I thought that God rewarded the good and that I was one of them. If I was good, why was I being rewarded with… this?!
Again: This, my friends, is not the gospel!
This is: “In this world you will have tribulation; but never fear, I have overcome the world.”
And this: God is caretaker, willing to use viscerally painful means to nurture you and me into the flourishing people we were created to be.
Pain and loss are in God’s tool-chest, just like power-saws and lawnmowers are on a landscaper’s truck.
My repentance meant I had to leave that false construction behind and embrace a completely different worldview.
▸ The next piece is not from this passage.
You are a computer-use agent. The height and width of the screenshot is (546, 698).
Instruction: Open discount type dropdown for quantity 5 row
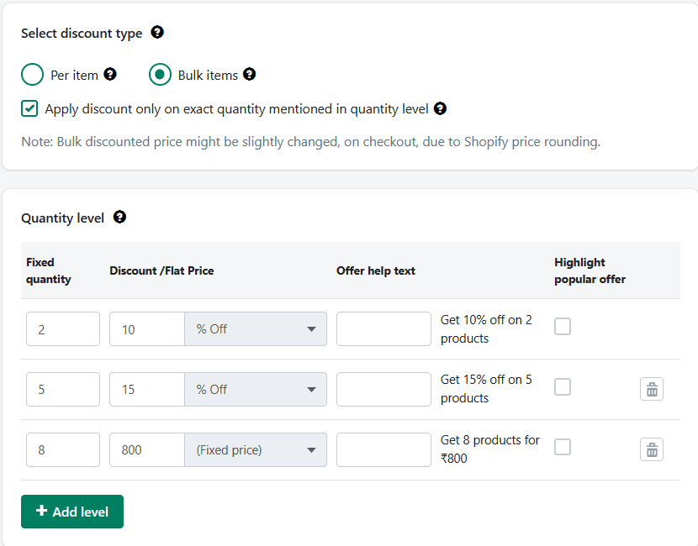click(x=256, y=390)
I brought up the word conversion a little earlier. In Benedictine spirituality, conversion is not a one-time event where we go from being non-religious to identifying as Christians. Instead, it is something expected to happen in us repeatedly. It is intrinsic to the growth process. Think of it like cognitive development, but in the spiritual realm. Instead of cognitive dissonance; we experience spiritual dissonance. We grow for a time, then we hit crisis. Pressing through the crisis requires setting aside old ways of perceiving and responding to reality, and adopting whole new ways of being and thinking. Faith to faith, and glory to glory.
In response to this passage, then, how shall we repent? How shall we be converted?
I’ve entitled this homily: “The Richest of Foods,” from our Psalm, “My soul is satisfied as with the richest of foods,” and from our Isaiah reading, “Eat what is good, and you will delight in the richest of fare.”
It seems too crass to say, “God has piled manure on your roots, now your job is to soak it in”! That brings new meaning to “the richest of foods”!
Instead, perhaps we should say, “Your life has been shaken up and God is challenging you to a brand-new perspective. Your roots are tender. You’re not quite so solidly embedded in your old soil as before.”
Drink the fresh clean water of God’s word.
Gobble up life-giving nutrients through reflection and deep prayer.
Engage wholeheartedly in God’s community, and let that community heal and transform you.
Get out into the needs of your community and serve.
Abandon yourself to worship God, basking in the light of God’s glorious presence.
Feast on the richest of foods.
And do it on purpose.
This is what we mean by spiritual practice: intentionally feasting on God as a way of life.